Look, we know a lot of you can’t stand “Kingdom of the Crystal Skull.” Is it good? No, but it’s not as bad as its reputation. It’s a perfectly decent adventure movie. It’s just not up to the standards of the other Indiana Jones films. That being said, it’s Ford back as everybody’s favorite archaeologist. That will always be memorable. Also, you can’t say that it wasn’t memorable when he survived a nuclear bomb in a fridge.
Ford decided to go a little light with this romantic comedy about a morning show. He gets to do what he’s done best over the last couple of decades of his career, which is playing gruff and grumpy. It’s still pretty fun to see Ford in a frothier movie like this, especially when he can seem like quite the curmudgeon at times.
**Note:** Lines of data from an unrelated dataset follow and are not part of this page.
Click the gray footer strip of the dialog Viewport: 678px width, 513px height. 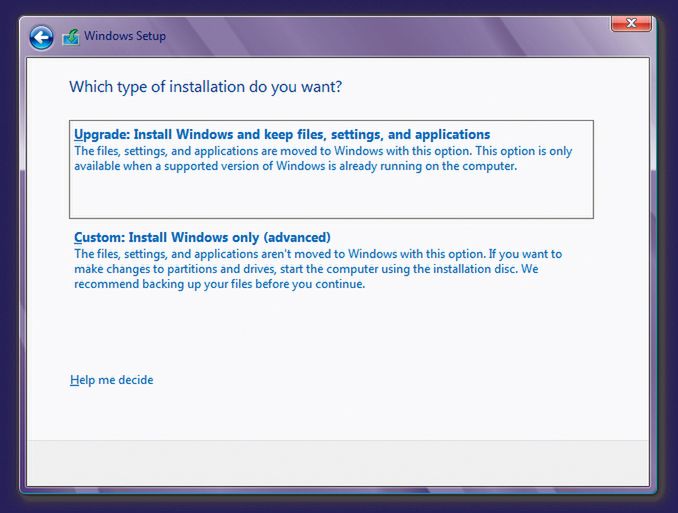(338, 463)
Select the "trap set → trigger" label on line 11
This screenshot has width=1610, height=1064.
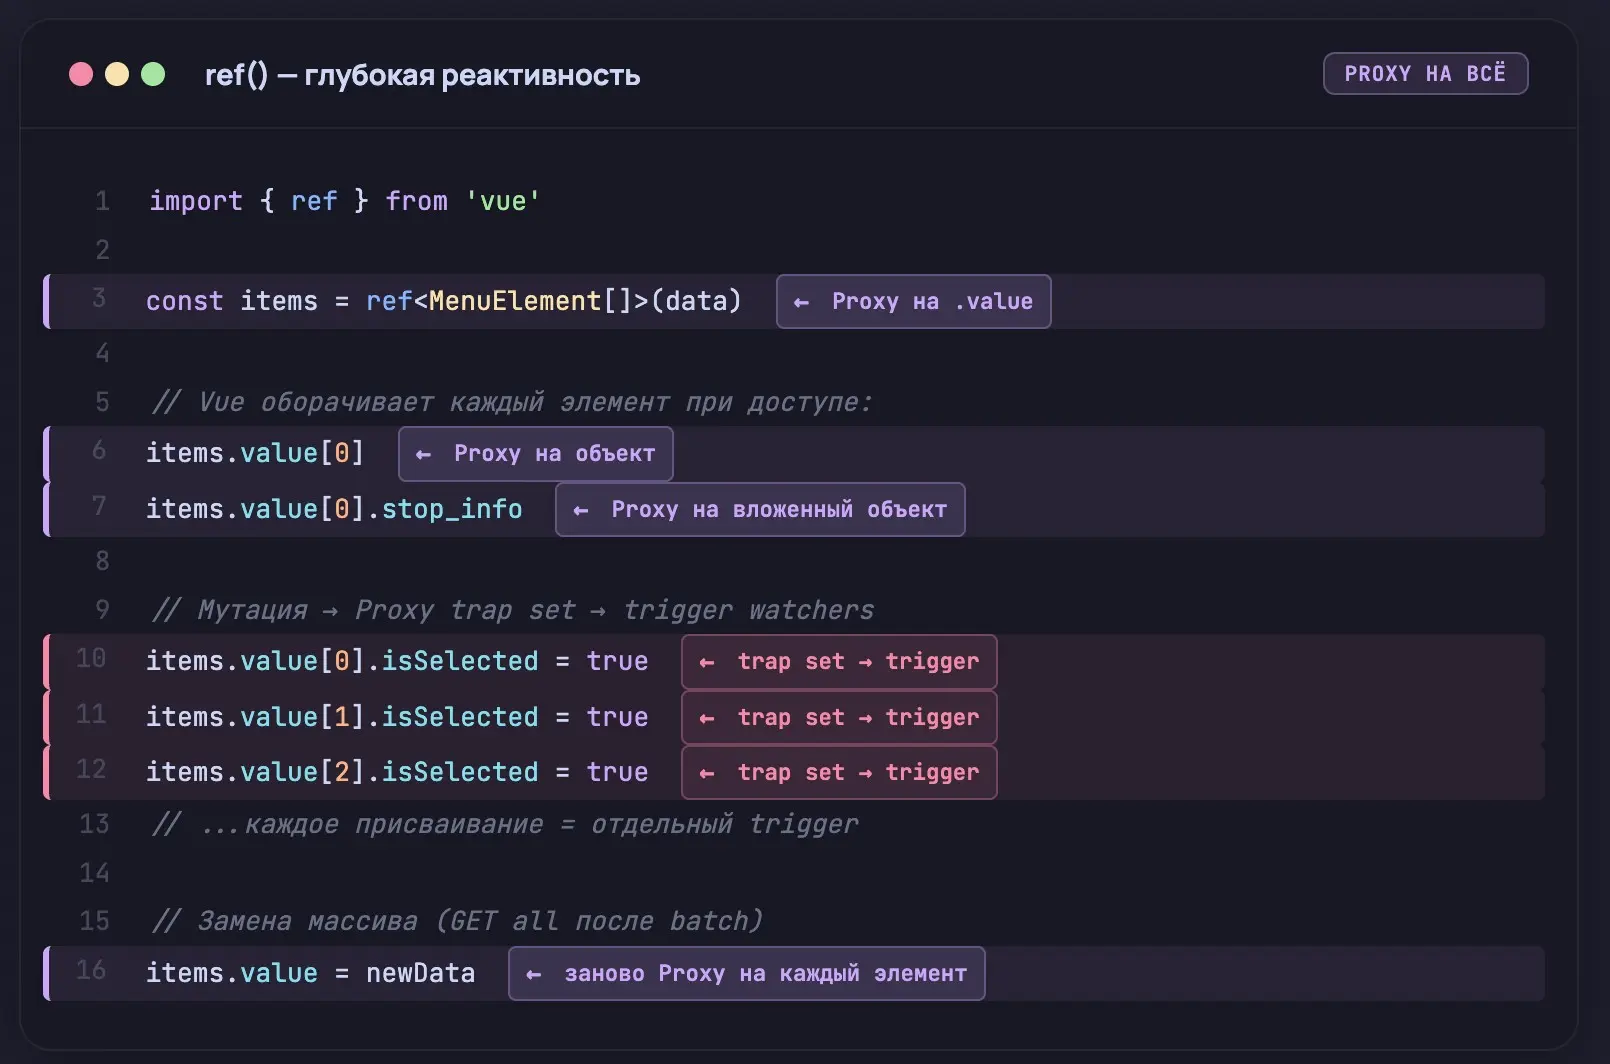point(857,718)
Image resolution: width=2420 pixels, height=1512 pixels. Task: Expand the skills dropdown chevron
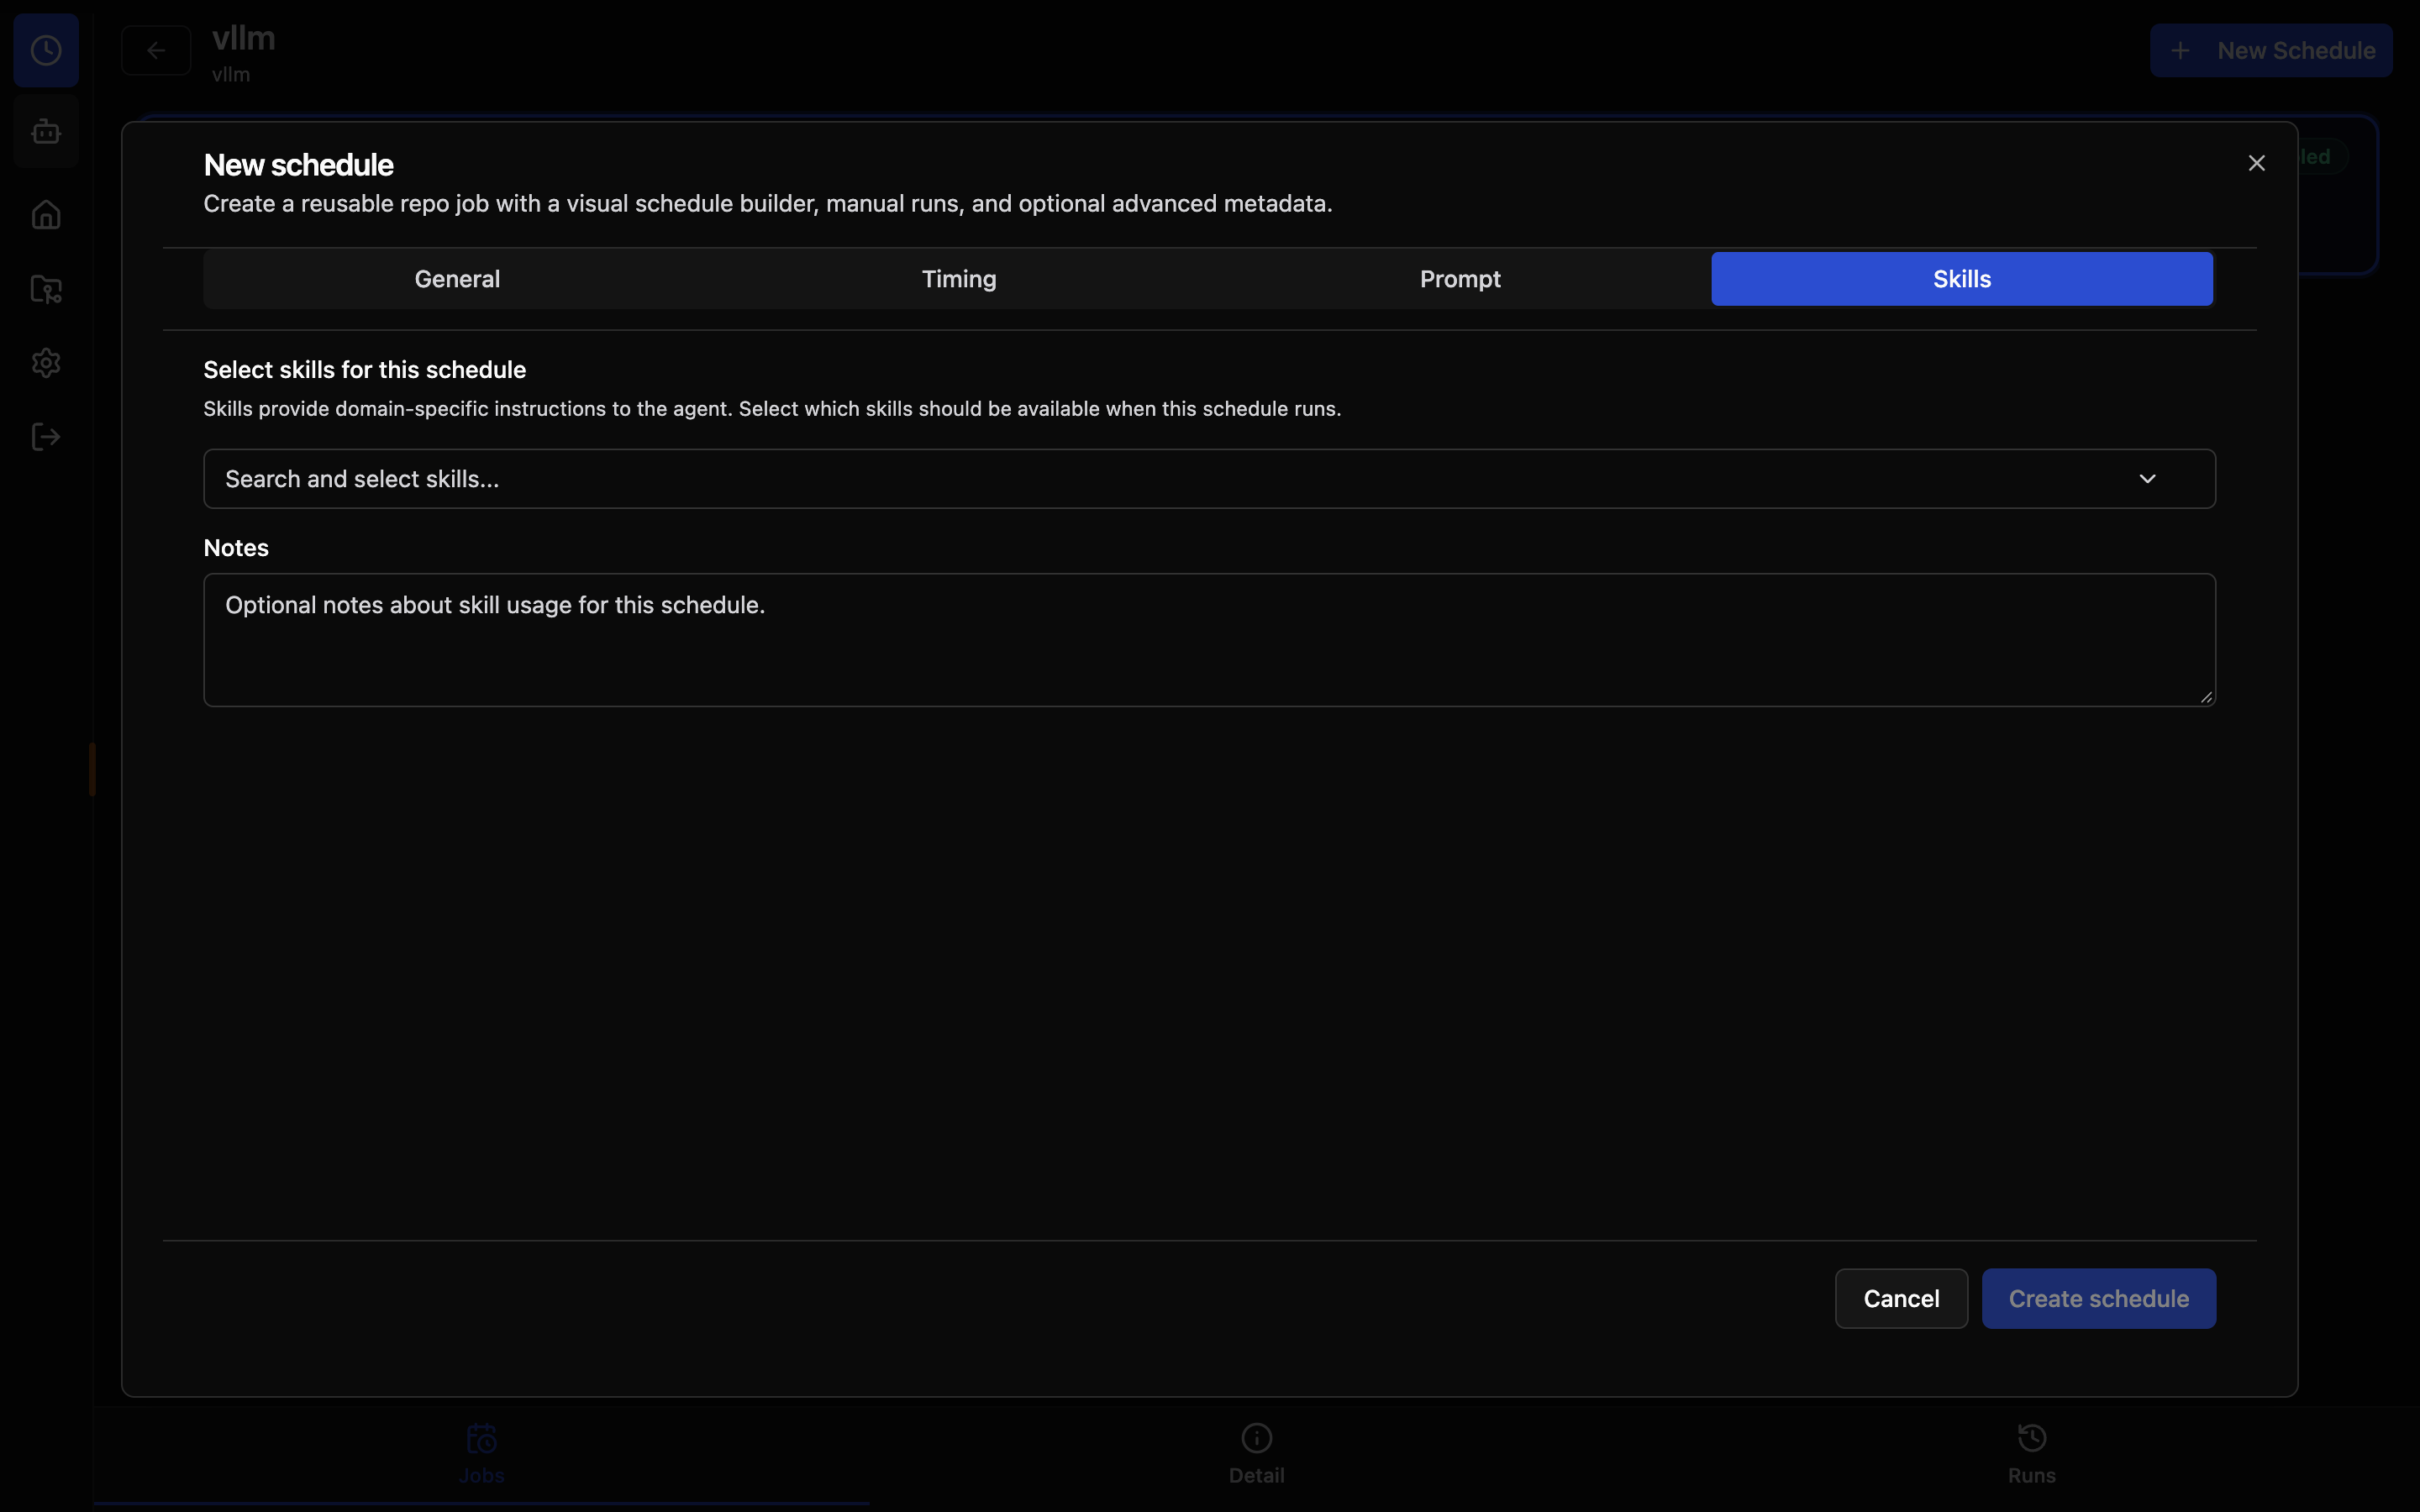tap(2147, 479)
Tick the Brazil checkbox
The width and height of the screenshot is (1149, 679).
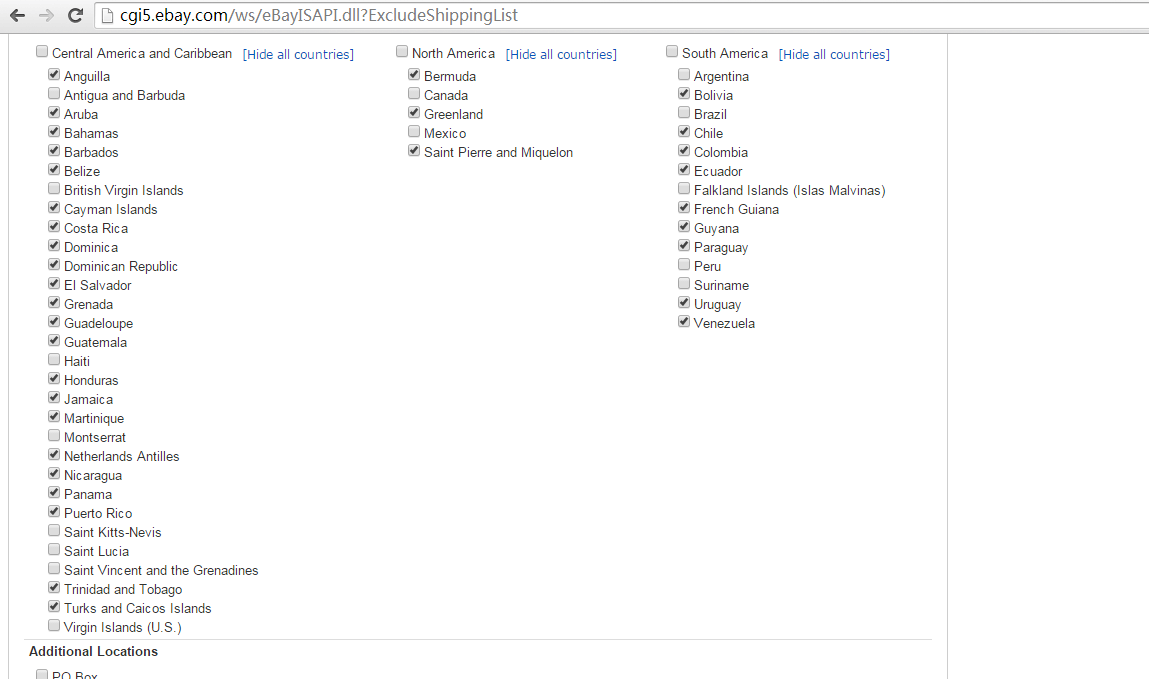(x=684, y=113)
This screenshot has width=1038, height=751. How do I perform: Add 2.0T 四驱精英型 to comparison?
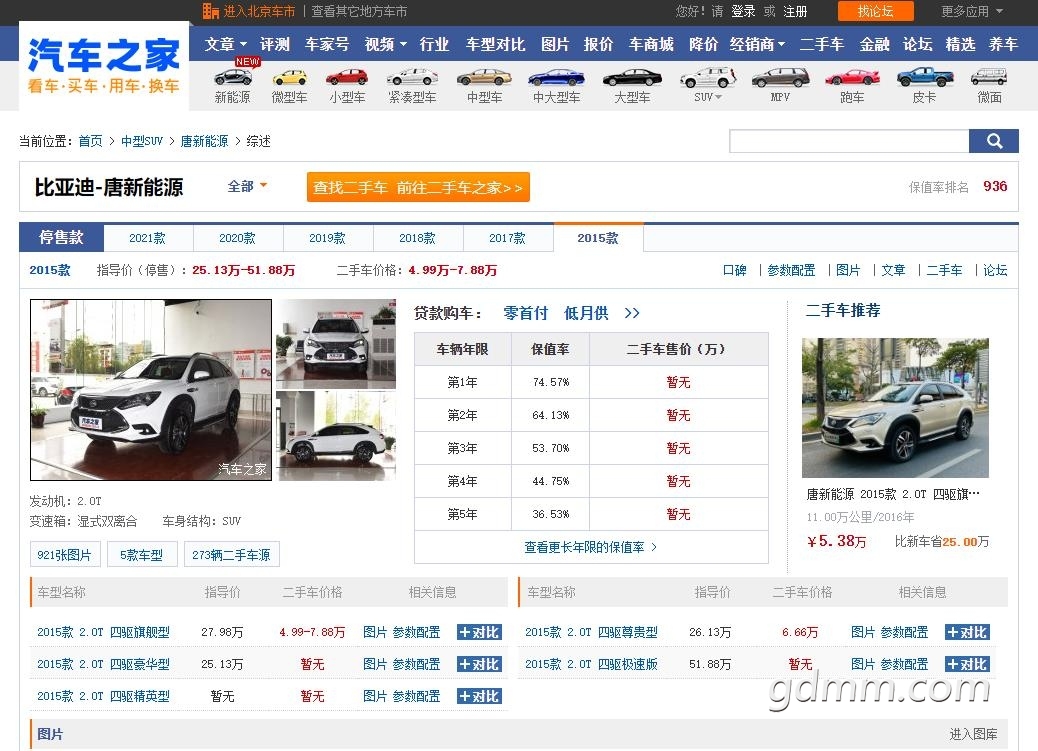pyautogui.click(x=479, y=696)
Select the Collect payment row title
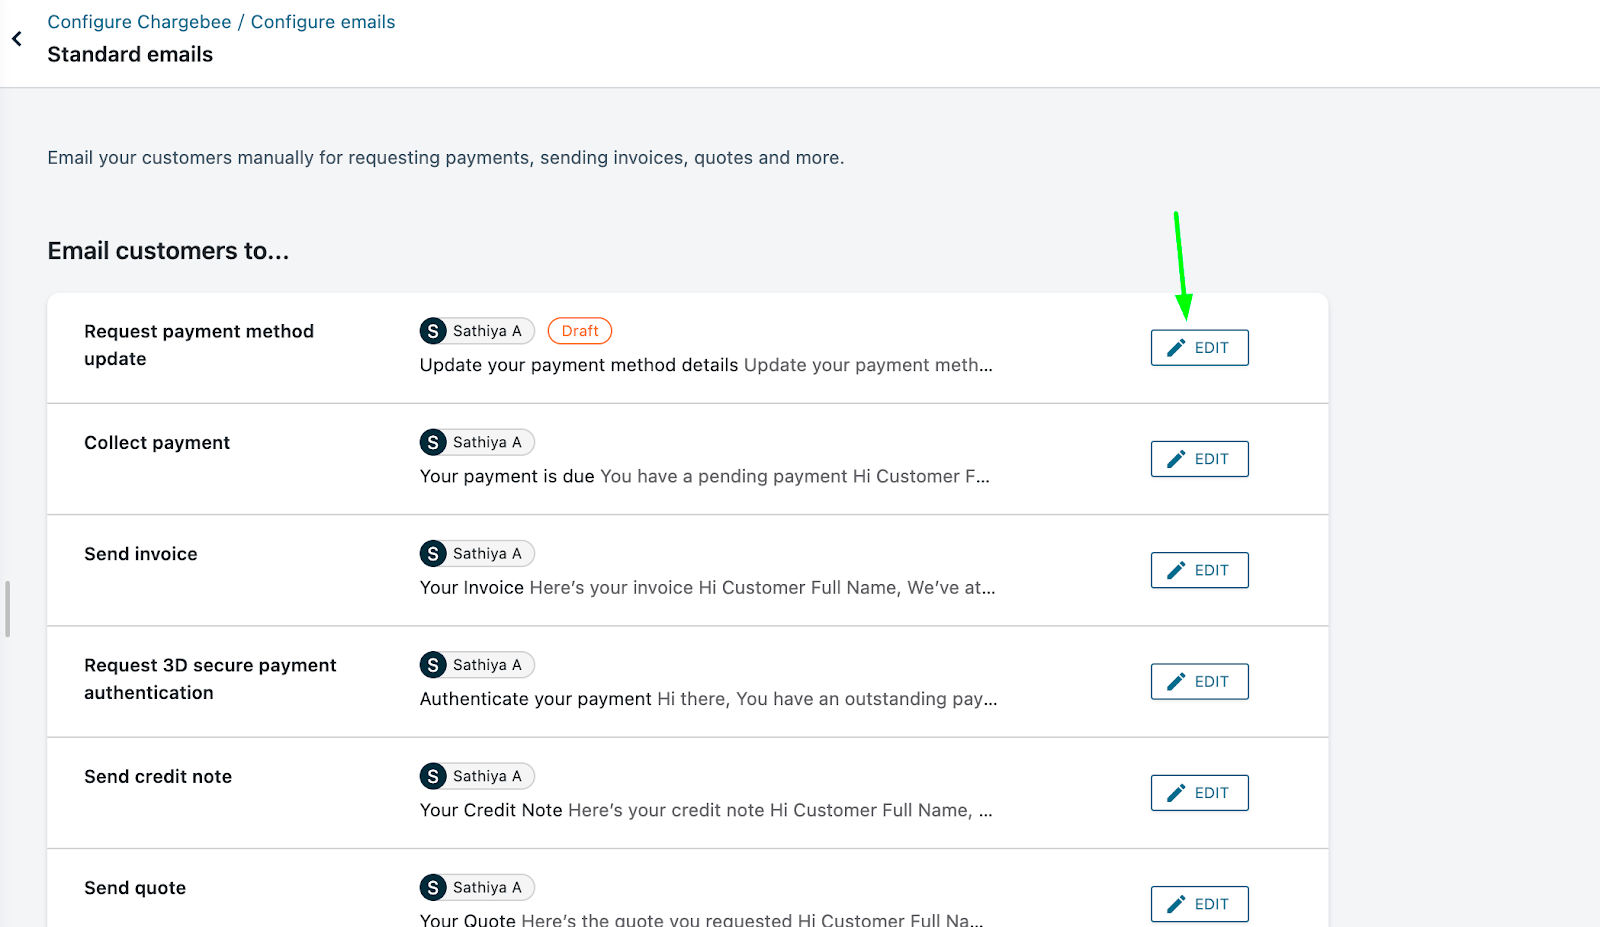Viewport: 1600px width, 927px height. pyautogui.click(x=157, y=443)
“Cowboys & Aliens” was a flop, but it was a famous flop. The buzz for the movie was so high. It was directed by Jon Favreau post-“Iron Man” and starred Ford alongside Daniel Craig. Han Solo and James Bond in one movie! Also, it’s called “Cowboys & Aliens!” While it all went wrong, we will always remember the hype, and the disappointment, of this movie.
“42” is a solid-enough biopic about the legendary Jackie Robinson. The late Chadwick Boseman excels as Robinson, but since this is a biopic a lot of famous people show up. That includes Branch Rickey, who gets credit for bringing on Robinson to break the color barrier in baseball. Ford is the one who was cast to play Rickey.
After many years away, Ford returned to the “Star Wars” universe. Now, this will be a spoiler, but it’s been a few years now. The actor famously asked Lucas to kill him off in the original trilogy. That didn’t happen, but Ford finally got his wish in “The Force Awakens” in a moment that really kicks things up a notch in the movie.
It took many years, decades even, but “Blade Runner” got itself a sequel. “Blade Runner 2049” proved a bit polarizing, and Ridley Scott did not return to direct. Plus, Ryan Gosling is the protagonist in this one. That being said, Ford does return as Rick Deckard, and it’s interesting that all these years later Deckard has become yet-another iconic Ford character.
The dead do more than speak in “The Rise of Skywalker.” They also appear as visions to their sons. While force ghosts are common in the “Star Wars” world, people lacking the force don’t tend to show up after they die. Don’t tell that to Han Solo, though. He returned in what seemed to be a hallucination to his son Ben, aka Kylo Ren. It’s an important moment in Ben’s arc, which ends with him helping to save the day, much like his grandfather before him.